Here's what happened.  I was sitting in a bookstore on Valentine's Day waiting for a friend and picked up some cookbooks to browse through.  Most of them baking ones were pretty mundane, but one caught my interest: United Cakes of America: recipes celebrating every state by Warren Brown, the author of Cakelove.  I didn't know anything about Warren Brown at the time, but have since learned that he is a pretty well-known baker, with a bunch of Cakelove bakery locations in the Washington, DC area and was host of the Food Network show Sugar-Rush.  UC of A is his new book, having been published in May of 2010.



In his introduction, he said that listening to people talk about their favorite home-town treats made him start thinking about what we bake and how we bake it.  What connects a cake with a state, is it history, heritage, crop production-based?  Warren embarked on a mission to find out what cakes (or really baked goods) places are known for and why.
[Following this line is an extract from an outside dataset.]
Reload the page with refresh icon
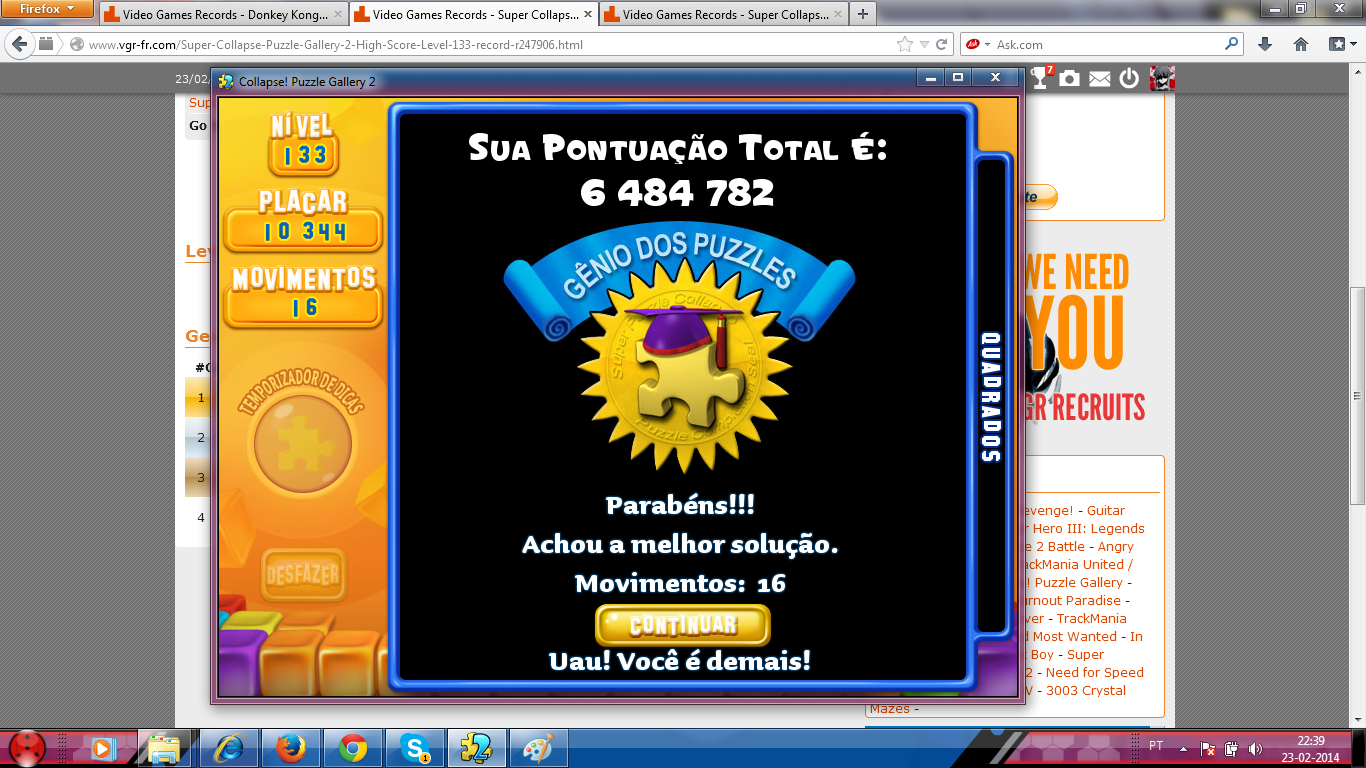Viewport: 1366px width, 768px height. (x=942, y=45)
I am piggy-backing off of his work and have decided to bake the United Cakes of America.  (I let him do the hard work and jumped then jumped on the bandwagon).  A la "Julie and Julia," I have purchased the cookbook and am determined to make every recipe in it.  Seems straightforward enough, right?  Fifty states, fifty cakes, one year, even giving me two extras to call in sick or lazy.  That would have worked if Mr. Brown hadn't decided to write about more than one cake from certain states, bringing his total number of recipes up to 71.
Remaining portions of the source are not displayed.